I have the following two text:
text0 = "AAAAAAAAAAAA";
text1 = "AAAAABAAAAAA";
I use 4-shingle. Thus, text0 = {AAAA}, text1 = {AAAA, AAAB, AABA, ABAA, BAAA}.
Then, the Jaccard similarity is sim = 1/5 = 0.2.
I do not want this result. Because the two text seems having high similar.
I want to use bag similarity as following:
text0 = {AAAA, AAAA, AAAA, AAAA, AAAA, AAAA, AAAA, AAAA, AAAA},
text1 = {AAAA, AAAA, AAAB, AABA, ABAA, BAAA, AAAA, AAAA, AAAA}.
If use this two bags, its similar is sim = 5/9. This is much high than 0.2.
Does MinHash can do this one?
For bags you can use weighted minwise hashing, see
S. Ioffe, Improved consistent sampling, weighted minhash and l1 sketching, 2010
or
A. Shrivastava, Simple and Efficient Weighted Minwise Hashing, 2016.
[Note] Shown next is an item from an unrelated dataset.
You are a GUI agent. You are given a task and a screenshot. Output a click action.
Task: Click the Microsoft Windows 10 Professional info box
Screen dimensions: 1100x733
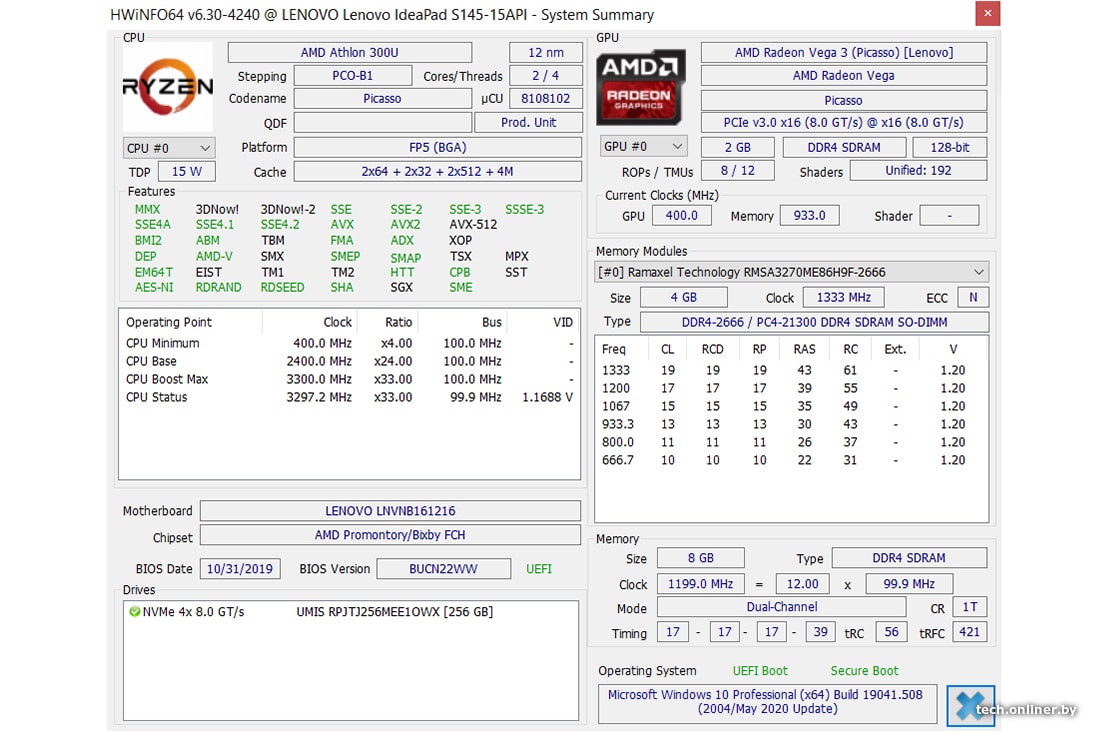pyautogui.click(x=766, y=701)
If the multiplicities are always small integral numbers you could also use unweighted min-wise hashing by making entries unique, e.g. through numbering:
text0 = {AAAA1, AAAA2, AAAA3, AAAA4, AAAA5, AAAA6, AAAA7, AAAA8, AAAA9},
text1 = {AAAA1, AAAA2, AAAB1, AABA1, ABAA1, BAAA1, AAAA3, AAAA4, AAAA5}.